TEXTO DADO.
------------------------------------

56 El acontecimiento de Pentecostés impulsa a los discípulos a superar definitivamente esta actitud de desconfianza: la verdad de la resurrección de Cristo penetra plenamente en sus mentes y conquista su voluntad. Entonces de verdad “de su seno corrieron ríos de agua viva” (Cf. Jn 7,38), como había predicho de forma figurativa Jesús mismo hablando del Espíritu Santo.

5. Por obra del Paráclito, los apóstoles y los demás discípulos se transformaron en “hombres pascuales”: creyentes y testigos de la resurrección de Cristo. Hicieron suya, sin reservas, la verdad de tal acontecimiento decisivo y anunciaron desde aquel día de Pentecostés “las maravillas de Dios” (Ac 2,11). Fueron capacitados desde dentro: el Espíritu Santo obró su transformación interior, con la fuerza de la “nueva vida”: la que Cristo recuperó en su resurrección y ahora infundió por medio del “nuevo Paráclito” en sus seguidores. Se puede aplicar a esa transformación lo que Isaías había predicho con lenguaje figurado: “Al fin será derramado desde arriba... un espíritu; se hará la estepa un vergel, y el vergel será considerado como selva” (Is 32,15). Verdaderamente brilla en Pentecostés la verdad evangélica: Dios “no es Dios de muertos sino de vivos” (Mt 22,32), “porque para Él todos viven” (Lc 20,38).

------------------------------------

REGISTROS PROPORCIONADOS.
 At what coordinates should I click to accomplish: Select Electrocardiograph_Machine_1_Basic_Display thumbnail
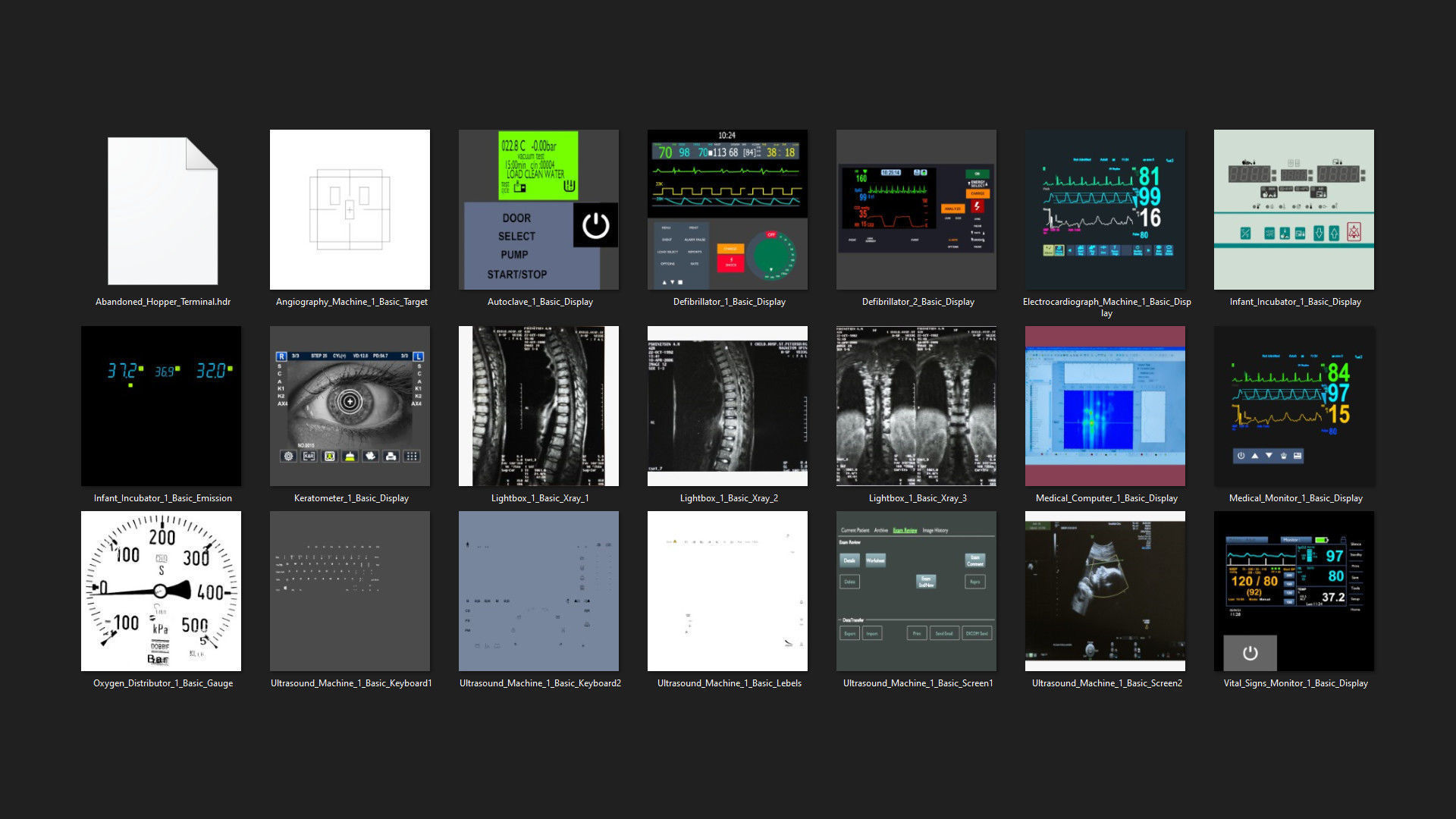pos(1105,209)

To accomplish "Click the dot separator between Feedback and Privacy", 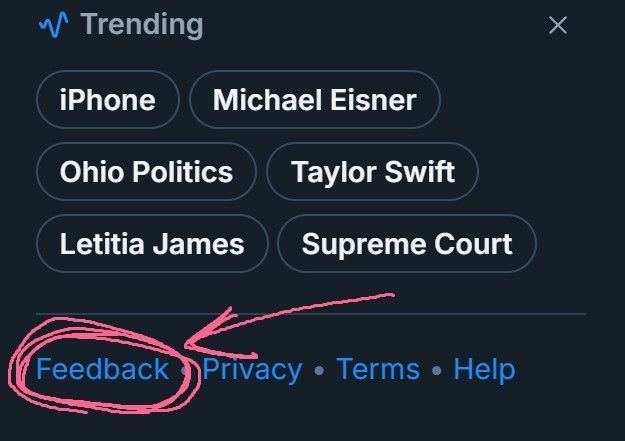I will 185,371.
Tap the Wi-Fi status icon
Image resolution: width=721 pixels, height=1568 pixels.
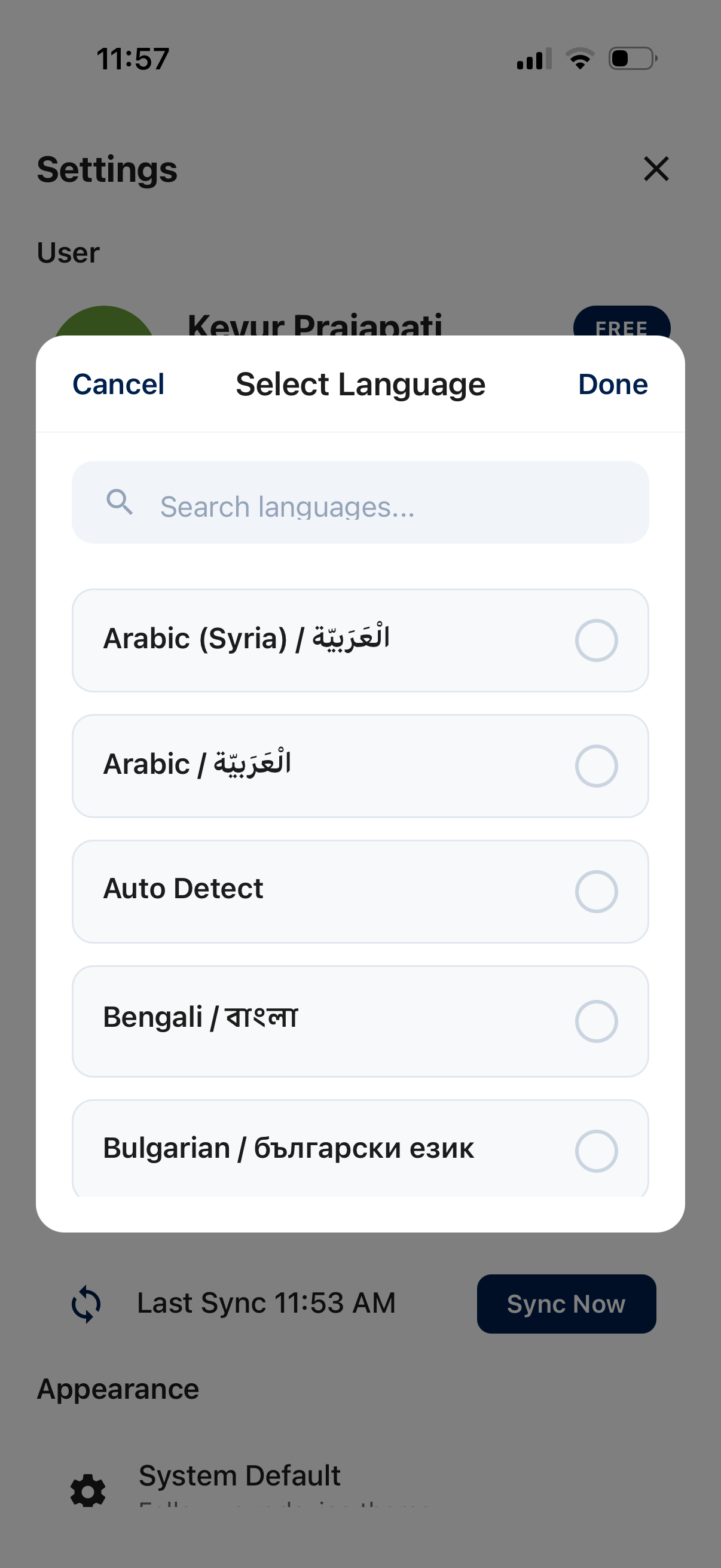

------------------------------------

Escribe cómo sigue el texto sobre Pentecostés y el cambio de los apóstoles, empezando justo después de su última frase.

RESPUESTA DEL EJERCICIO.
6. La teofanía de Pentecostés abre a todos los hombres la perspectiva de la “novedad de vida”. Aquel acontecimiento es el inicio del nuevo “donarse” de Dios a la humanidad, y los apóstoles son el signo y la prenda no sólo del “nuevo Israel”, sino también de la “nueva creación” realizada por obra del misterio pascual. Como escribe San Pablo: “la obra de justicia de uno solo procura toda la justificación que da la vida... Donde abundó el pecado, sobreabundó la gracia” (Rm 5,18 Rm 5,20). Y esta victoria de la vida sobre la muerte, de la gracia sobre el pecado, lograda por Cristo, obra en la humanidad mediante el Espíritu Santo. Por medio de Él fructifica en los corazones el misterio de la redención (Cf. Rm 5,5 Ga 5,22).

Pentecostés es el inicio del proceso de renovación espiritual, que realiza la economía de la salvación en su dimensión histórica y escatológica, proyectándose sobre todo lo creado.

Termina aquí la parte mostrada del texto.